Overall, I put 250+ hours of effort in my prep the second time, did MGMAT books at least twice, attended the prep course and completed 12 mock test, yet I was not confident. My mock scores, even in MGMAT mocks were up to 710, with Verbal imrpoving to 37, however I was never confident about verbal. 

As a result, I was very anxious the night before the exam and could not sleep- a recipe for disaster. The test was schedule in the morning and my anxiety grew as the test progressed. By the time I reached the Verbal section, I had little desire to continue. After a SC and CR question, I got a completely underlined question and I had no clue how to approach the same. From that point, after spending 3 minutes on it, I lost the plot. It was all downhill from there and I ended up with :pc V23 and a 600. Frankly, even after spending 300+ hours on the Verbal Section, I felt that I did not know the :drunk :help2 beast at all. What I studied and what I was tested on were completely different. I was extremely disheartened and Right on the day of the exam, I came back and decided to go for the e-GMAT course

Third Attempt

I started studying for the third attempt 3 months after my purchase. I sent an email to Rajat - the founder of egmat narrating him my story and asking him to personalize the my study plan for me. He mentioned two things:

1. Forget the previous two attempts. He cited data where folks has gotten into top b schools with multiple attempts.
2. Study the verbal section over completely. It did not make sense to personalize my study plan given that my verbal score was less than 40 percentile.

Initially #2 seemed harsh (especially given the time I had spent studying Verbal) but I soon realized how true it was.
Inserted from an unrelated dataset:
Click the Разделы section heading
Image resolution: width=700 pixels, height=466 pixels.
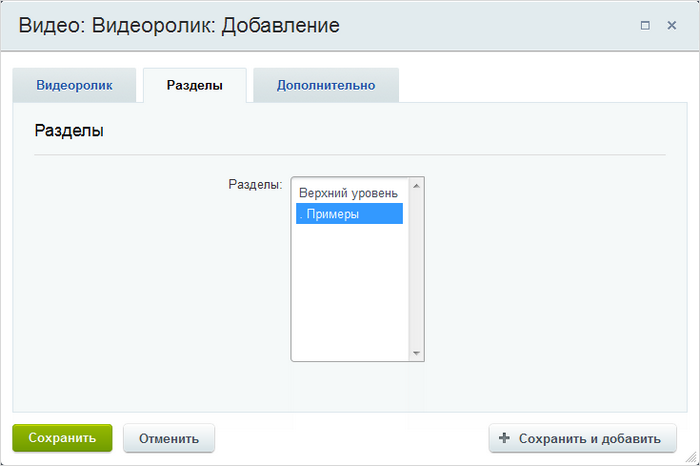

After attending SC1 - importance of meaning, I realized how elegantly could one solve GMAT SC questions by focusing just on meaning. While the local institute and the MGMAT mentioned meaning, none came close to teaching how to apply the same. That one session helped me realize my shortfalls in my verbal strategy. I fully attribute my success to the teachers at e-GMAT (Shraddha, Payal, Rajat and Chiranjeev). The course gave me the right tools to apply what I had learned. 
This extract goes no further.